8 Responses to “Fuji DL500”

  • Nikhil Ramkarran Says:

    You don’t seem to like the quality of the images you get here, and that leads me to a question. Do you take safety shots with a better camera?

    The reason I ask is that I like several of the photos you took with this, and while image quality can’t really be judged from these web jpegs, I would be very disappointed if all you do is toss these photos into a box of failures.

  • Wallace Says:

    It’s a mixed bag Nikhil. I don’t necessarily take the same shot with digital but sometimes a similar one. On occasions where I think there is something more worthwhile I will take a safety shot. A certain percentage of what I do is just visual noise and for fun, letting go and not caring if you absolutely nailed an image can be liberating. I usually know when I want to take a safety shot or go straight to a digital one.

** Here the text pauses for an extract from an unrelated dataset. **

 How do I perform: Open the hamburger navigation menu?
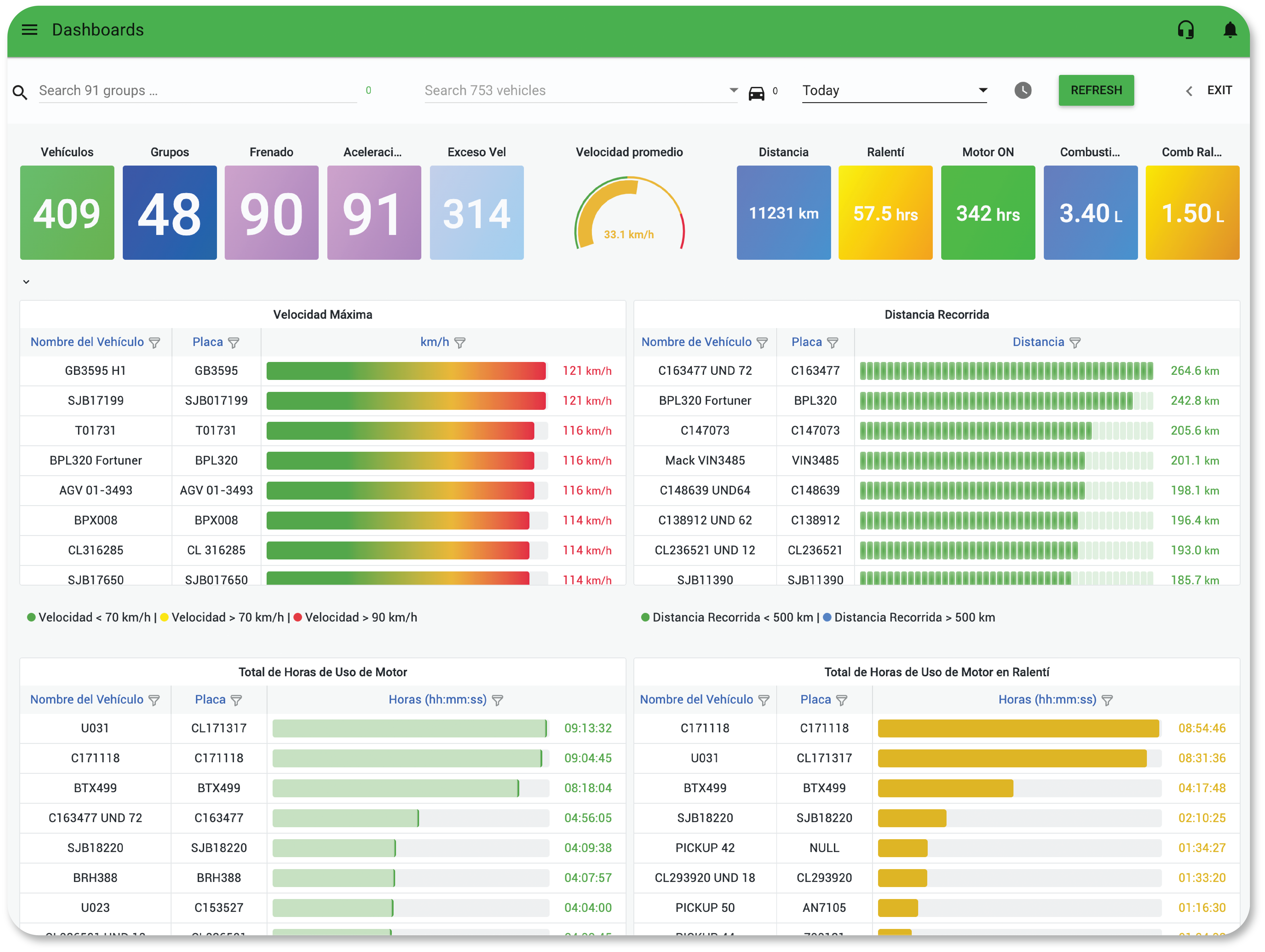29,30
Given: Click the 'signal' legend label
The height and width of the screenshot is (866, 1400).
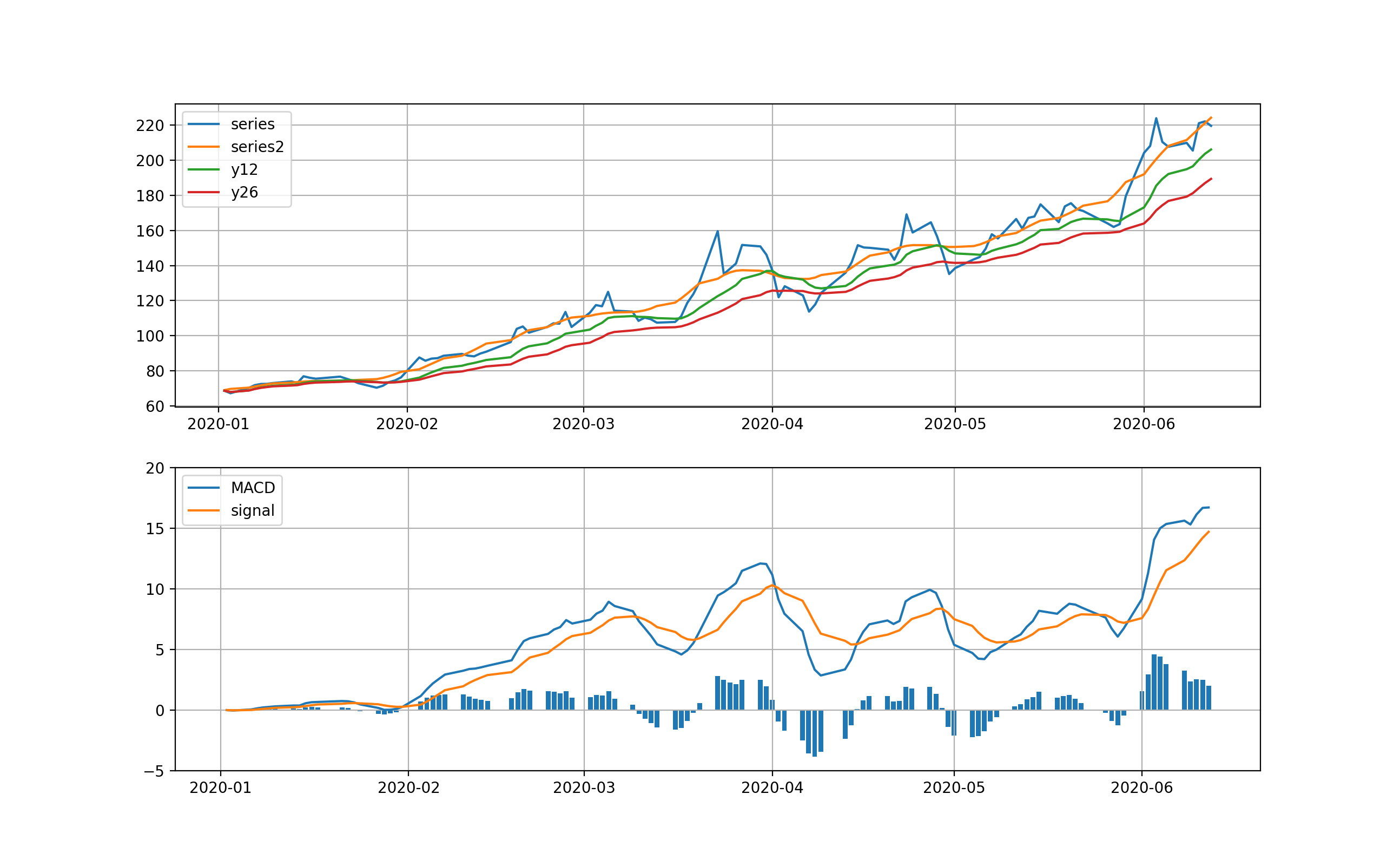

  • Nikhil Ramkarran Says:

    I hear you. For me it is very difficult sometimes to let go and just take the photo with the iphone, but once I do, I can enjoy the experience more. Not something you can do if photography is your bread and butter, but for an amateur it can be genuine fun.

  • Blue Straggler Says:

    Hi Wallace, a quick question as I have my eye on one of these in a local charity shop. I collect cheap plastic point-and-clicks and set myself one rule – does it do something that a camera I already have does not already do? As I have a light compact with a 28mm wide end (Pentax Espio 105SW) I suppose the only thing the DL 500 could bring to the table is a fast and/or quiet switch between focal lengths (rather than slow zoom motor whirring). I’ve never had one of these “two fixed focal length” cameras before, I assume the ethos is to save money and bulk, rather than to save time? But if the DL 500 is quick to switch between 28 and 45, I might be able to justify buying :-) Thanks!

  • Wallace Says:

    It is much faster than zooming and another copy might perform better than mine but I wouldn’t pay much for one. That said it might be a better performer than the Espio anyway.

  • Blue Straggler Says:

    Thank you for the confirmation sir! I bought it for £4, conveniently it came in a random softcase with a 2CR5 battery in it, and 2CR5s are usually £5-6 so I was quids in already. DL 500 worked with replacement CR2025, it is a funny little thing….yes the switch between focal lengths is a bit faster than zooming all the way with a little compact motor, but I kind of hoped it would be faster still. I like it though.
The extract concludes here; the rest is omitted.